Published 12/06/2016, 09:29 AM
Updated 12/06/2016, 09:40 AM
© Reuters. Jan du Plessis, the Chairman of Rio Tinto, attends the mining company's AGM at the QEII centre in central London

LONDON (Reuters) - Multinational companies need to do more to gain the trust of wider society, including better explaining why top executives are so highly rewarded in comparison to workers, the chairman of global miner Rio Tinto (L:RIO) told British lawmakers.

"Big companies are going to have to work harder and harder to earn the respect and trust of the societies in which they operate," Jan du Plessis said on Tuesday.

"It's a big challenge we should take seriously, pay is an element of it."

Prime Minister Theresa May's government has set its sights on improving corporate behavior and curbing excessive executive pay, issues it said contributed to the divisions in society reflected in June's vote to leave the European Union.

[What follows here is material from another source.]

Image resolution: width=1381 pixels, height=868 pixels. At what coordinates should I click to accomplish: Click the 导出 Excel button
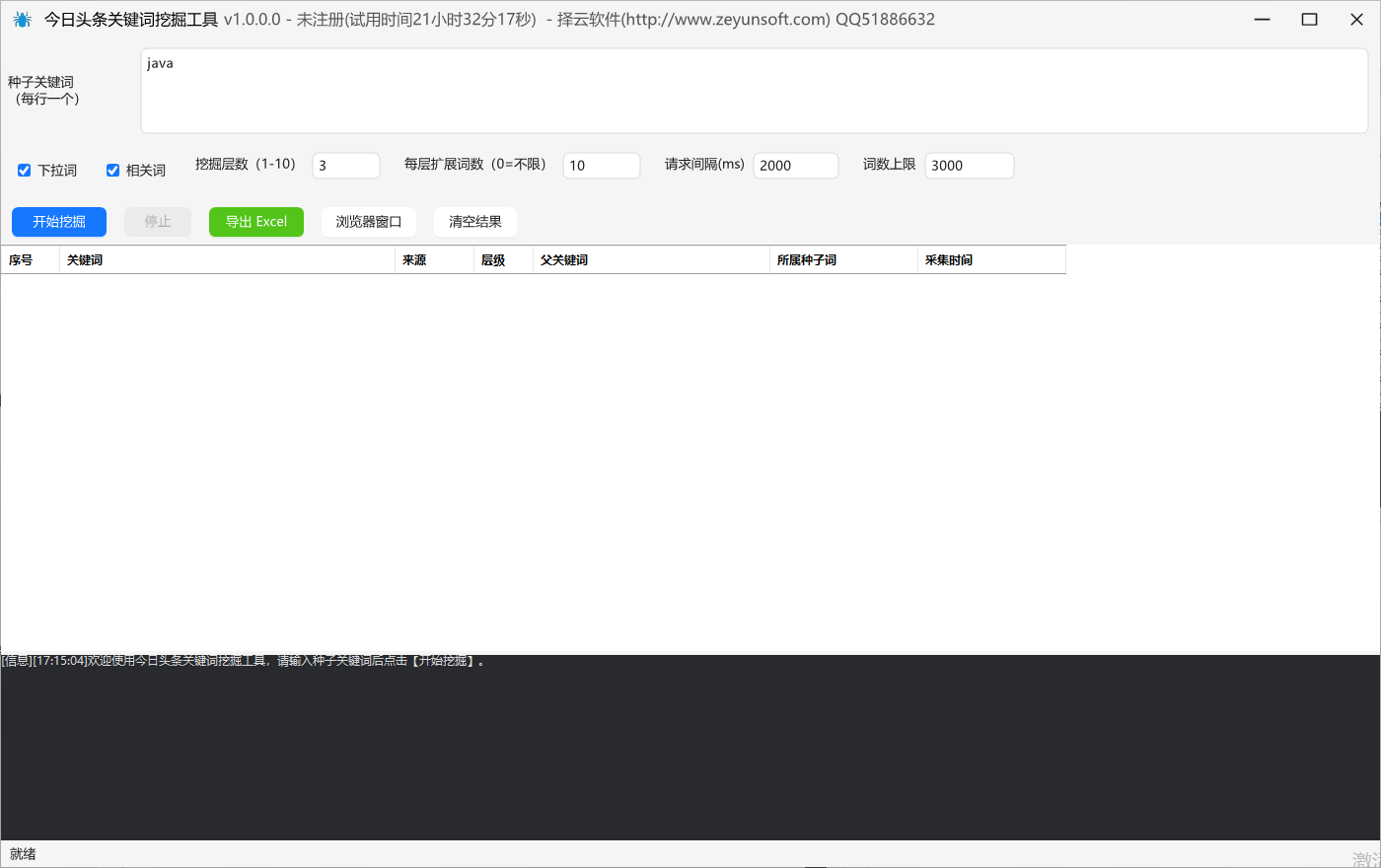click(256, 222)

It started consulting last month on possible measures including requiring pay ratios between the top executives and the average worker to be published.

But it has watered down an earlier plan to have workers represented on company boards.

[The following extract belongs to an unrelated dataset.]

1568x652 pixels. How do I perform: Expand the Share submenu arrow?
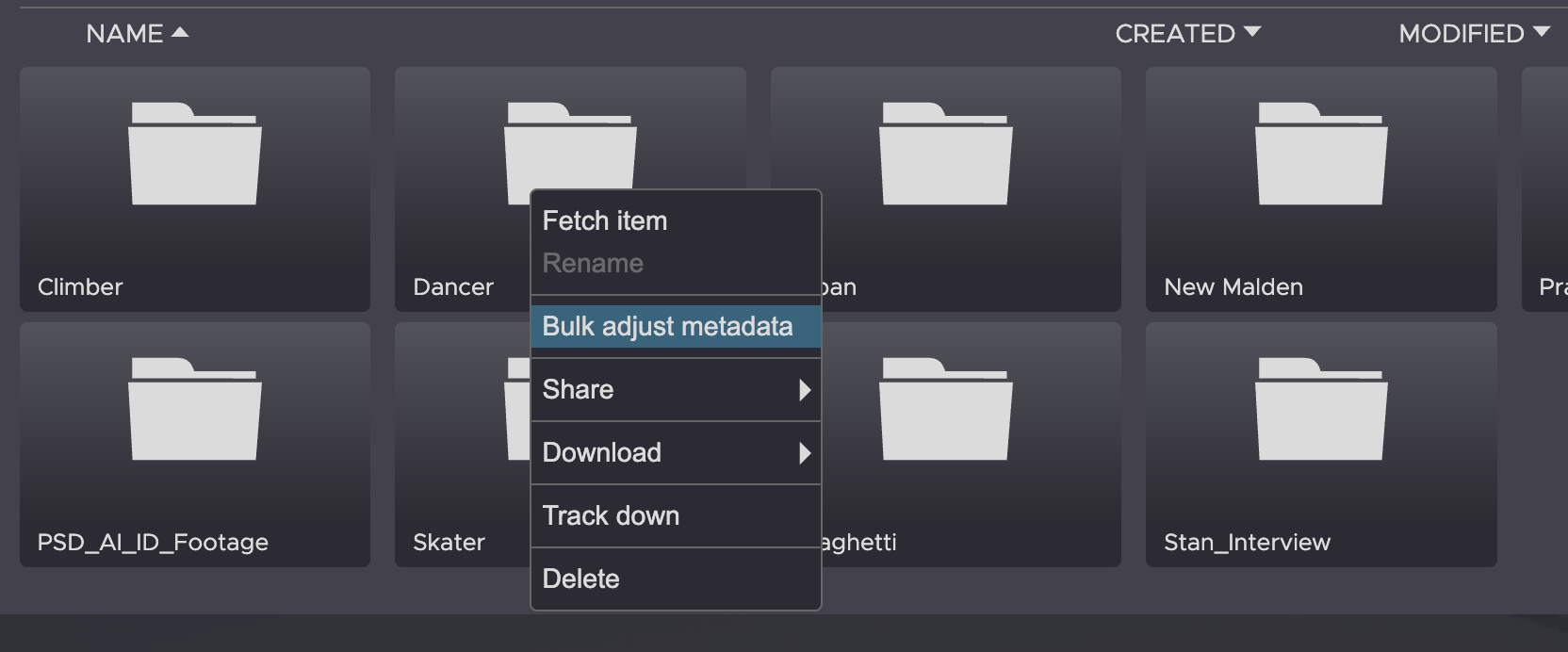tap(804, 390)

Du Plessis was asked by Parliament's business committee whether chief executives were seeking to out-do each other on pay, resulting in a ratcheting up of rewards.

"There sometimes could be an element of that," he said.

But he said Rio Tinto was competing in a global market for executive talent, shown by the number of its executives who were poached by competitors, and it needed to find the right people to handle the complexities of the business.

John Hood, chair of the compensation committee at advertising group WPP (L:WPP), told lawmakers the demands of shareholders on executive boards to drive shareholder returns were "intense".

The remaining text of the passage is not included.